**Objective:** Pick out every line in the items below that contains the string "Task", and copy each one.

**Records:**
────
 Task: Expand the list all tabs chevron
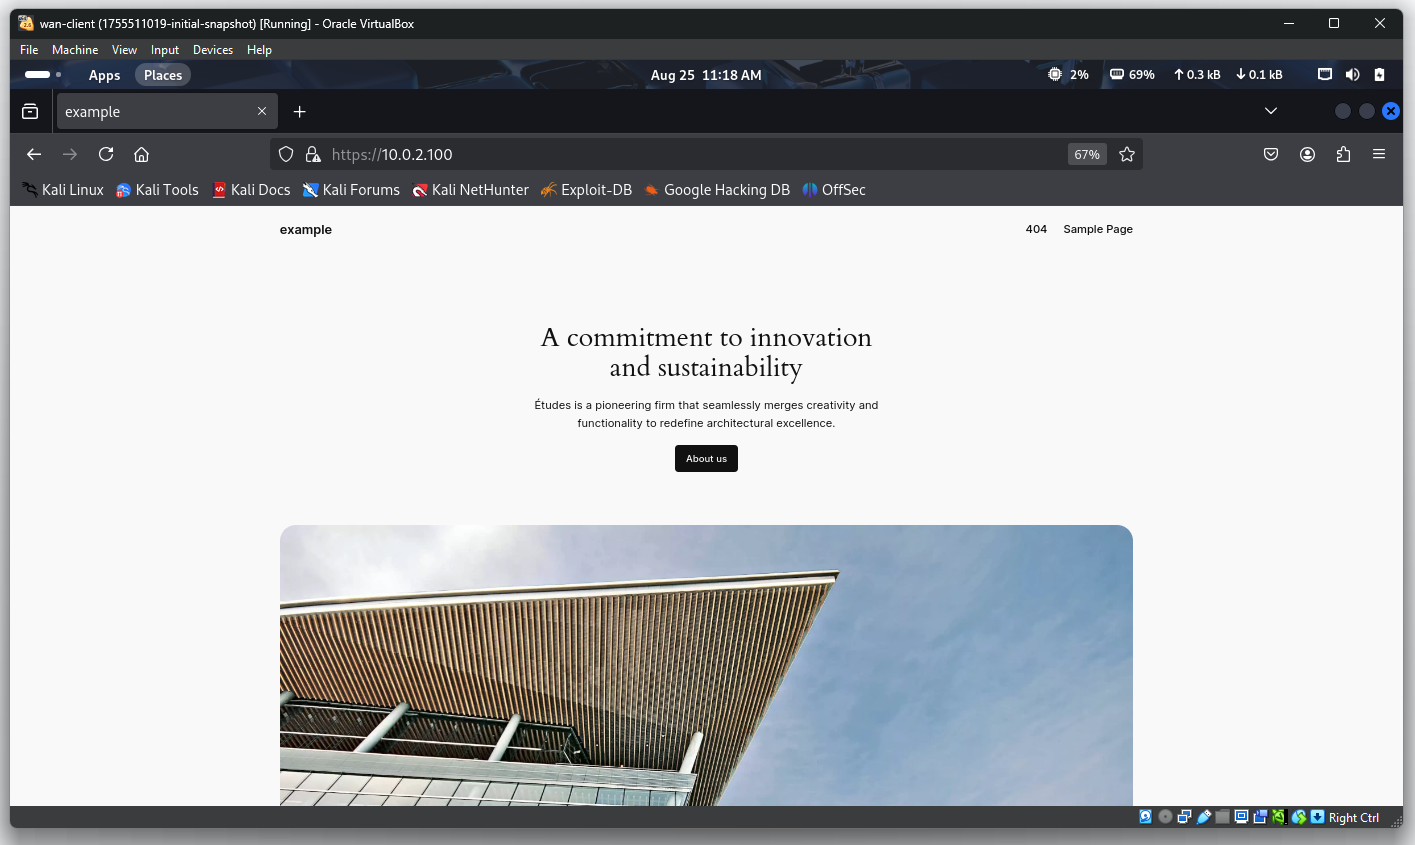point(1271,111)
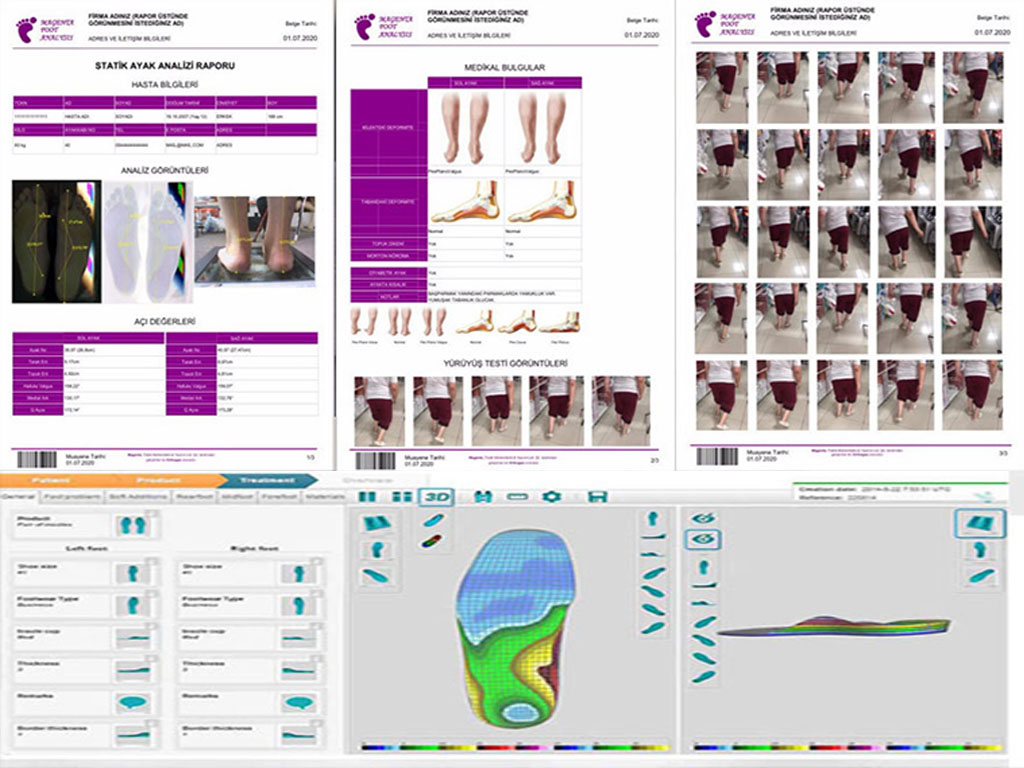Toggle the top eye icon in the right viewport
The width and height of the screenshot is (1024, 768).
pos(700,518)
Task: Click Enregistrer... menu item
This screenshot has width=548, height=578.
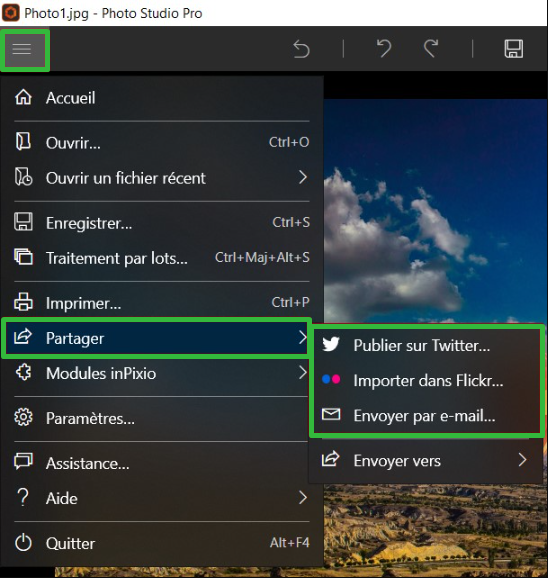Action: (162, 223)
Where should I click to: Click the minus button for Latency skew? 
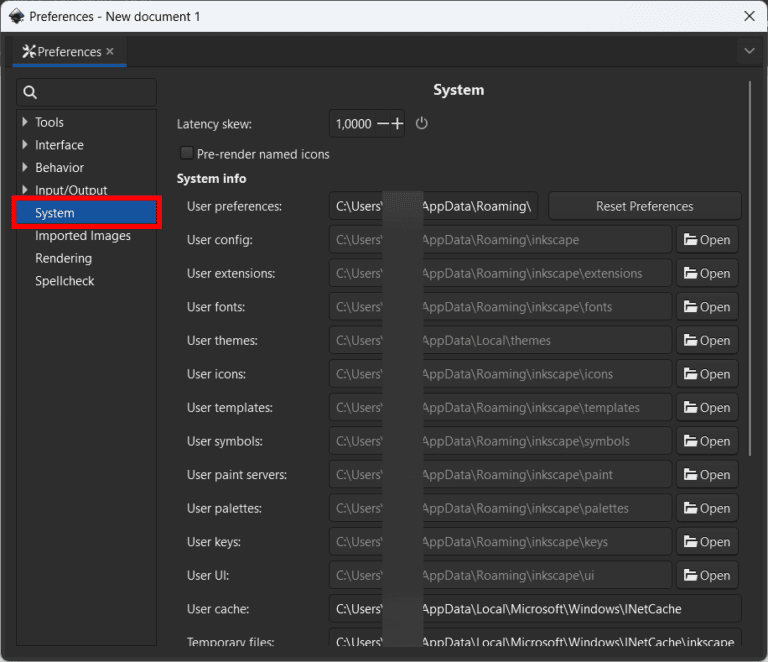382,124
────
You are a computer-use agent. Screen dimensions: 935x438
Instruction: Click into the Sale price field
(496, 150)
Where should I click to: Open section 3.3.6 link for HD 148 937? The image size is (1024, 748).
────
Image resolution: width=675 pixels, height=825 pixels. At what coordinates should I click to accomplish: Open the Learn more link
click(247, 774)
────
**The output:**
 Task: Expand the list all tabs chevron
Task: Click Enregistrer... menu item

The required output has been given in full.